My Approach to Helping
My passion as a therapist is rooted in the healing power of creativity. I strongly value curiosity and exploration, and believe that we all deserve a loving and compassionate space, free of judgment, to explore our selves, our feelings, our wounds, and dreams. My approach is collaborative, holistic and integrative drawing from relational, expressive arts, psychodynamic, somatic and mindfulness techniques. Together we attend to your body and mind, as their symbiotic relationship is integral to your mental and emotional health. I also strongly believe in the healing effects that the therapeutic relationship itself can elicit. Having an ally, an emotional and mental sanctuary, a sounding board, and a constant positive presence in our lives can be profoundly impactful and it is what I provide to each of my clients.
I offer both individual and couples therapy. When working with couples, I primarily use PACT (The Psychobiological Approach to Couples Therapy). Couples therapy can offer support when you and your partner are feeling out of sync, struggling to communicate, wondering if you want to separate or stay together, experiencing parenting challenges or big life changes. Working through this process helps you and your parter discover how to stay connected, help each other feel safe and secure, manage one another’s emotional high and lows, fight well, reignite your love, and minimize each other’s stress.

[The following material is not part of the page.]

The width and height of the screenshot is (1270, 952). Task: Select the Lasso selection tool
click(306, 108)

More Info About My Practice
I am seeing clients both online and in-person in my downtown Ballard office.
Specific Issue(s) I'm Skilled at Helping With
Life transitions are tricky. They test our ability to dwell in the unknown. The unknown is scary. These major transitions can be wanted or unwanted, and therefore accompanied by mixed emotions of joy, excitement, anxiety and grief. Together we will work through the concurrent feelings to identify your resiliency and strengths to help you on your journey through your current period of uncertainty to uncover the life you want.
Perinatal Mental Health
In pregnancy and the postpartum period a multitude of different feelings and experiences arise due to the unique process. Some can be expected, and match norms popularized by dominant media, and others can feel foreign, not right, or cause grief and shame because they do not match the popularized norms. This life changing experience forces you to reform your identity, whether it be your 1st pregnancy or 5th. I can hold the feelings that arise and help you become the caregiver you hope to be.
Learning how to love ourselves can be a difficult task, even in an era that popularizes the concepts of self-care and self-love. Self-love is more than a bath bomb and a good tub soak, though that's not a bad place to start. Often self-esteem issues root back to a defensive coping mechanism adopted early in life for protection, but ultimately harms us and keep us from living a full life. We will work together to build your confidence and make it safe to be vulnerable and love yourself.

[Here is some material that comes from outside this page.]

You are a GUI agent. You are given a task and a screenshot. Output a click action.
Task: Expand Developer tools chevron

How Psychotherapy Can Help
The pace and style of our work is tailored to you uniquely, and I consider you to be the expert on yourself. Psychotherapy helps you tap into your resiliency and self-knowledge by offering a relationship built on trust, empathy and safety. This safety makes it possible for you to experience vulnerability and a wide range of emotions from joy to pain. By processing your emotions you are able to identify your needs and together we work to determine how to best meet them. Sledging through the muck isn't always easy, and sometimes you feel worse before you get better. However, once you get to the other side you can take pride in your resiliency, and with greater self-understanding look upon yourself with compassion and love.
Why Going to Therapy Does Not Mean You are Weak or Flawed
Therapy can be hard. It is difficult to work through the hard feelings and the aspects of yourself that you would prefer to keep hidden. It is difficult to put your trust in a stranger and make yourself vulnerable. Therapy is not for the meek or the weak. Asking for help is a sign of strength, as is vulnerability. It is also the first step on your journey to claiming what you want for yourself.